Question

In Java,

Bucket sort is a sorting algorithm that has O(n) performance on average.

I want you to write a function to perform bucket sort on a list of strings.

I also want you to test your function to see if it really work in linear time on average.

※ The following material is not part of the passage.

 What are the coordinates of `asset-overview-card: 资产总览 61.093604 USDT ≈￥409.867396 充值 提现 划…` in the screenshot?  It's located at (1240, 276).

This code will need to be tested.

Finally, I want you to compare the performance of your function with Javasort method for lists.

Answer 1

import java.util.*;

class Main{

public static void bucketSort(ArrayList<String> words)

{

int maxlength=0;

for(int i=0;i<words.size();i++)

{

words.set(i,words.get(i).toUpperCase());

if(maxlength<words.get(i).length())

maxlength = words.get(i).length();

}

for(int j=maxlength-1;j>=0;j--)

{

Vector<Vector<String>> map = new Vector<Vector<String>>();

for(int i=0;i<27;i++)

{

map.add(null);

}

for(int i=0;i<words.size();i++)//Add words of of length j or greater to map(which is bucket here)

{

if(words.get(i).length()>j)

{

int val = (int)words.get(i).charAt(j) -65;

if(map.get(val)!= null)

{

map.get(val).add(words.get(i));

}

else

{

Vector<String> vecot = new Vector<String>();

vecot.add(words.get(i));

map.add(val, vecot);

}

}

else///Add words of of length<j to bucket 0

{

if(map.get(0) != null)

{

map.get(0).add(words.get(i));

}

else

{

Vector<String> vecot = new Vector<String>();

vecot.add(words.get(i));

map.add(0, vecot);

}

}

}

int count =0;

for(int i=0;i<map.size();i++)

{

if(map.get(i)!=null)

{

for(int k=0;k<map.get(i).size();k++)

{

words.set(count,map.get(i).get(k));

count++;

}

}

}

}

System.out.println("Next set :");

for(int i=0;i<words.size();i++)

{

System.out.println(words.get(i));

}

}

public static void main(String args[]){

long startTime = System.nanoTime();

Scanner sc=new Scanner(System.in);

int n=sc.nextInt();

ArrayList<String> a=new ArrayList<String>();

for(int i=0;i<n;i++){

a.add(sc.next());

}

bucketSort(a);

long stopTime = System.nanoTime();

System.out.println("Time taken: "+(stopTime - startTime));

}

}

The time taken by above function is of the order of n, i.e., O(n). The time taken by Java sort method for lists is O(n*log(n)).